[Stored data entries]
——

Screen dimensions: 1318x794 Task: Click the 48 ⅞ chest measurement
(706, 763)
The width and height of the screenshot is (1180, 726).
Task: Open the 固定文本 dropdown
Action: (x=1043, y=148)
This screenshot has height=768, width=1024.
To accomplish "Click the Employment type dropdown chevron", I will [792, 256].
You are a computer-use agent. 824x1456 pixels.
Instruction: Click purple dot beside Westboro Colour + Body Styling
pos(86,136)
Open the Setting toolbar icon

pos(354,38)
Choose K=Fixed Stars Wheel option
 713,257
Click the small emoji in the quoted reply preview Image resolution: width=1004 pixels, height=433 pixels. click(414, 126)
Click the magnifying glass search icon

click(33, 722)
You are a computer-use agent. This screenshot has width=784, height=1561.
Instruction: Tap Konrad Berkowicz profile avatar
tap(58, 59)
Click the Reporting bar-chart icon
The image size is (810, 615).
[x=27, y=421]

——

For every entry above, write out an exact copy.

- **Exercise result**:
Screen dimensions: 1318x794 Task: Click the 48 ⅞ chest measurement
(706, 763)
The width and height of the screenshot is (1180, 726).
Task: Open the 固定文本 dropdown
Action: (x=1043, y=148)
This screenshot has height=768, width=1024.
To accomplish "Click the Employment type dropdown chevron", I will [792, 256].
You are a computer-use agent. 824x1456 pixels.
Instruction: Click purple dot beside Westboro Colour + Body Styling
pos(86,136)
Open the Setting toolbar icon

pos(354,38)
Choose K=Fixed Stars Wheel option
 713,257
Click the small emoji in the quoted reply preview Image resolution: width=1004 pixels, height=433 pixels. click(414, 126)
Click the magnifying glass search icon

click(33, 722)
You are a computer-use agent. This screenshot has width=784, height=1561.
Instruction: Tap Konrad Berkowicz profile avatar
tap(58, 59)
Click the Reporting bar-chart icon
The image size is (810, 615).
[x=27, y=421]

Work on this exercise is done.